L’année dernière, la sortie de ChatGPT – dont le développeur OpenAI est soutenu par le rival de Google, Microsoft – a lancé une course entre les géants de la technologie dans le domaine en plein essor de l’IA. La santé est un domaine où la technologie a déjà montré des progrès tangibles, certains algorithmes se révélant capables de lire des scanners médicaux mieux que les humains. Google avait dévoilé son outil d’IA dédié aux questions médicales, appelé Med-PaLM, dans un article en pré-publication, en décembre. Contrairement à ChatGPT, il n’a pas été ouvert au grand public.
Résultats encourageants
Google affirme que Med-PaLM a été le premier grand modèle de langage, une technique d’IA entraînée sur de grandes quantités de texte produit par l’homme, à réussir l’USMLE (US Medical Licensing Examination). La réussite de cet examen permet d’exercer la médecine aux États-Unis. Pour y parvenir, il faut obtenir un score de 60 % environ. En février, une étude avait révélé que ChatGPT avait obtenu des résultats plutôt satisfaisants à l’examen.
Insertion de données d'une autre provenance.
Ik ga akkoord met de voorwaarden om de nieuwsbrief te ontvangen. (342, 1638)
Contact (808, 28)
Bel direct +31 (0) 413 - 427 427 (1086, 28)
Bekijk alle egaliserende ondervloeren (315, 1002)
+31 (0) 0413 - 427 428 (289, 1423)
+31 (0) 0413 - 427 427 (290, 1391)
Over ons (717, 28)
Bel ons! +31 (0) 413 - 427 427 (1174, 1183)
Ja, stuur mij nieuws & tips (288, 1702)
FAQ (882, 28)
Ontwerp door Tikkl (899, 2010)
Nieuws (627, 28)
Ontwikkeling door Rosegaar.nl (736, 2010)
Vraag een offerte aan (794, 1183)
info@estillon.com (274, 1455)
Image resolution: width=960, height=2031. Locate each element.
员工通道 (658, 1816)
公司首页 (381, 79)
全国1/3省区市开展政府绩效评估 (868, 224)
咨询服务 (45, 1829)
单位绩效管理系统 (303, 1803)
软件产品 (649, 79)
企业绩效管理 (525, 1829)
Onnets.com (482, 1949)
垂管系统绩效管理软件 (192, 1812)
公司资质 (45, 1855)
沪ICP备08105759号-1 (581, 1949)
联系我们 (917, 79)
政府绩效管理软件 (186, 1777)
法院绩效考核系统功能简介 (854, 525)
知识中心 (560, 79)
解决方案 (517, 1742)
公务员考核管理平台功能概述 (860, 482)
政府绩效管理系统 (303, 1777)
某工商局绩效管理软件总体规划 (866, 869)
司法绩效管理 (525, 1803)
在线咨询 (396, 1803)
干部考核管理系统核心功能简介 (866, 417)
Dans une nouvelle étude, évaluée par les pairs et publiée mercredi dans la revue Nature, les chercheurs de Google ont déclaré que Med-PaLM avait atteint 67,6 % en répondant aux questions à choix multiples de style USMLE. Ces résultats sont « encourageants, mais restent inférieurs à ceux des humains », indique l’étude. Pour identifier et réduire ce que l’on appelle les « hallucinations » – le mot qui désigne une réponse manifestement fausse proposée par un modèle d’IA – Google a indiqué avoir développé une nouvelle référence d’évaluation. Karan Singhal, chercheur chez Google et auteur principal de la nouvelle étude, a expliqué que son équipe avait testé une version plus récente du modèle. Med-Palm 2 aurait atteint le score de 86,5 % à l’examen USMLE, dépassant la version précédente de près de 20 %, selon une étude publiée en mai qui n’a pas été évaluée par des pairs.